7. Subdivisions (a)(1) through (5) of section 1286.2 require vacation of an arbitration award where "(1) The award was procured by corruption, fraud or other undue means. [¶] (2) There was corruption in any of the arbitrators, [¶] (3) The rights of the party were substantially prejudiced by misconduct of a neutral arbitrator. [¶] (4) The arbitrators exceeded their powers and the award cannot be corrected without affecting the merits of the decision upon the controversy submitted. [¶] (5) The rights of the party were substantially prejudiced by the refusal of the arbitrators to postpone the hearing upon sufficient cause being shown therefor or by the refusal of the arbitrators to hear evidence material to the controversy or by other conduct of the arbitrators contrary to the provisions of this title."
8. The standards were adopted by the Judicial Council pursuant to section 1281.85, which provides that the standards "shall be consistent with the standards established for arbitrators in the judicial arbitration program and may expand but may not limit the disclosure and disqualification requirements established by this chapter. The standards shall address the disclosure of interests, relationships, or affiliations that may constitute conflicts of interest, including prior service as an arbitrator or other dispute resolution neutral entity, disqualifications, acceptance of gifts, and establishment of future professional relationships." (§ 1281.85, subd. (a).)

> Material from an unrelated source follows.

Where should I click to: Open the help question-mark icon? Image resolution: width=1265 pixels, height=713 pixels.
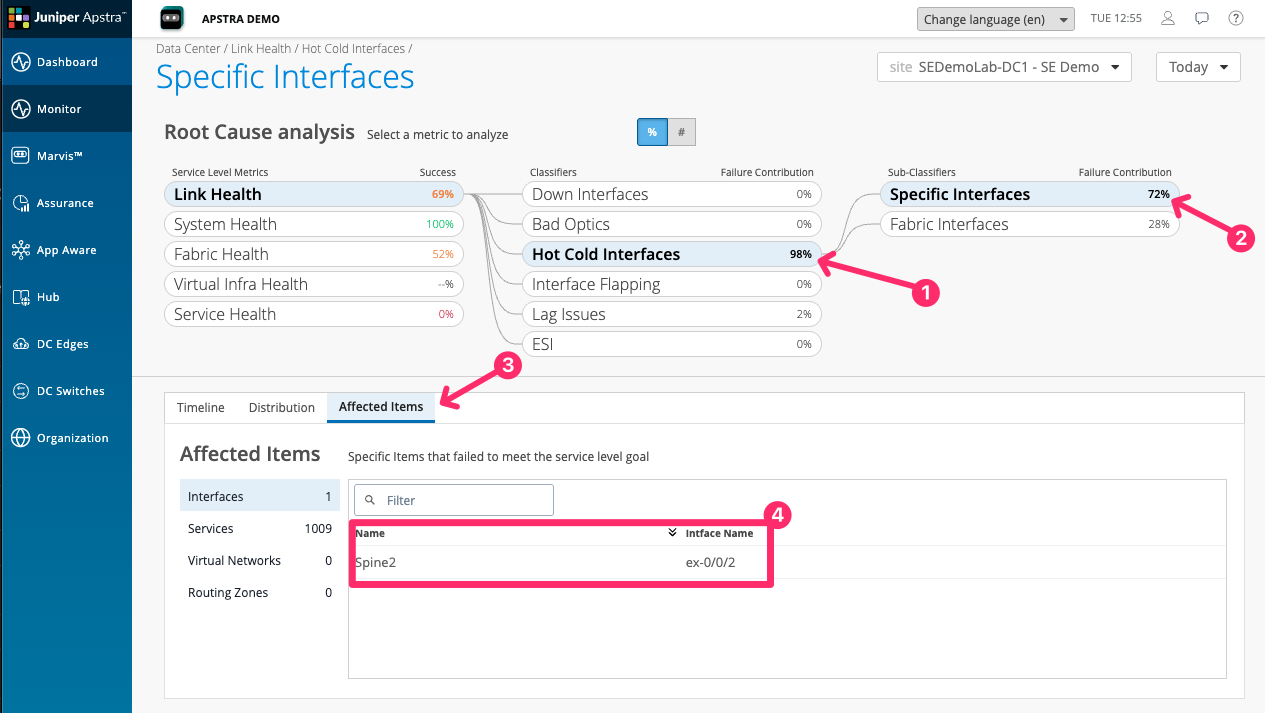click(x=1235, y=18)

9. The comment to Standard 7 explains: "While the remaining subparagraphs of (d) require the disclosure of specific interests, relationships, or affiliations, these are only examples of common matters that could cause a person aware of the facts to reasonably entertain a doubt that the arbitrator would be able to be impartial. The absence of the particular interests, relationships, or affiliations listed in the subparagraphs does not necessarily mean that there is no matter that could reasonably raise a question about the arbitrator's ability to be impartial and that therefore must be disclosed." (Cal. Rules of Court, com. to Std. 7.)

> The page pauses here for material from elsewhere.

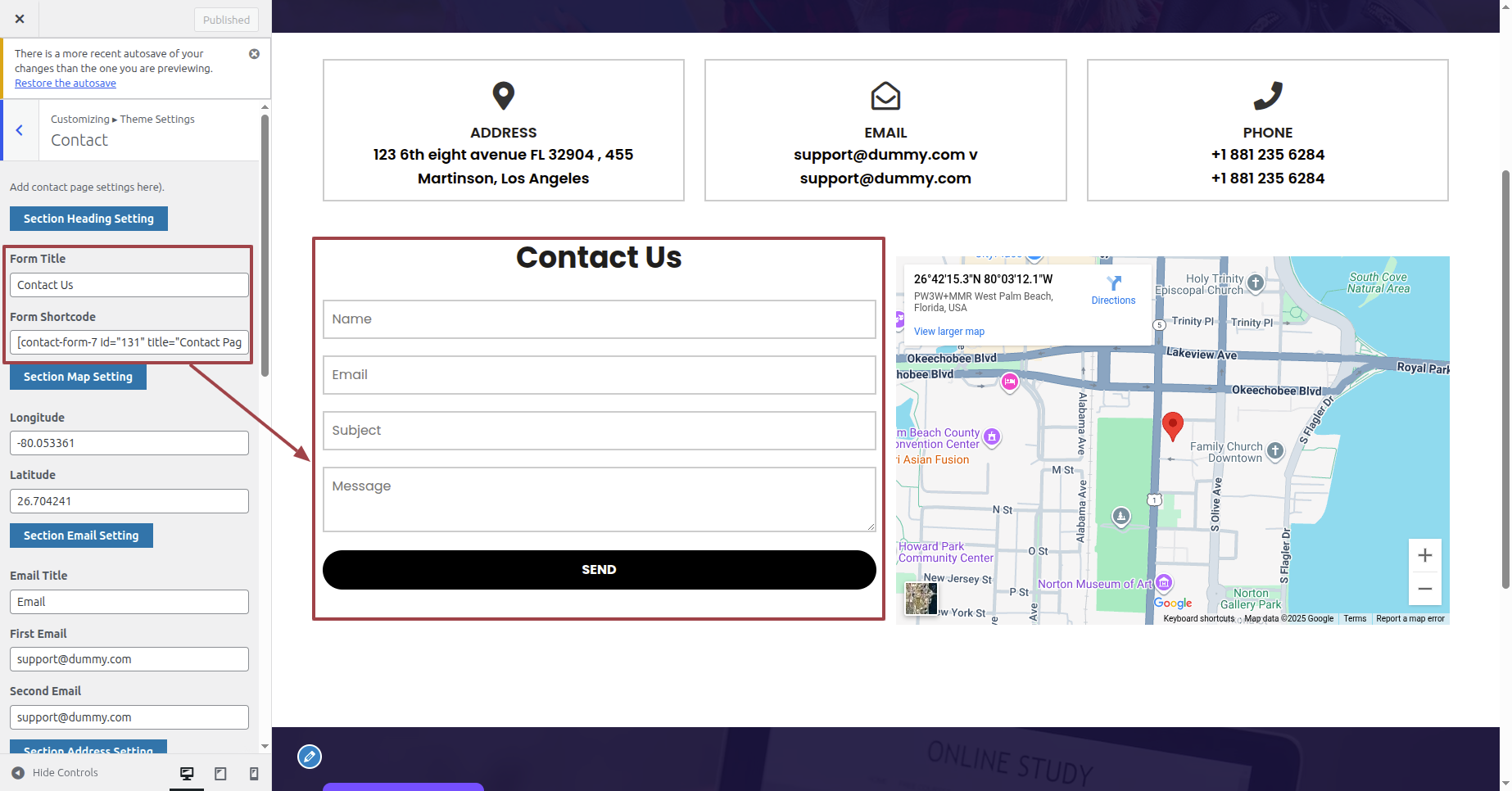Click the Form Title input field
Viewport: 1512px width, 791px height.
click(129, 285)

10. Section 638 provides in relevant part that "[a] referee may be appointed upon the agreement of the parties filed with the clerk, or judge, or entered in the minutes, or upon the motion of a party to a written contract or lease that provides that any controversy arising therefrom shall be heard by a referee if the court finds a reference agreement exists between the parties . . . ." Section 639 provides, among other things, that on the motion of a party or on its own motion, the court may appoint a referee in certain cases even if the parties do not agree. The fees of referees authorized by sections 638 and 639 are ordinarily paid by the parties. (See § 645.1.)
11. As material, subdivision (a)(6) of section 1281.9 requires disclosure of "[a]ny professional or significant personal relationship the proposed neutral arbitrator . . . has or has had with any party to the arbitration proceeding or lawyer for a party."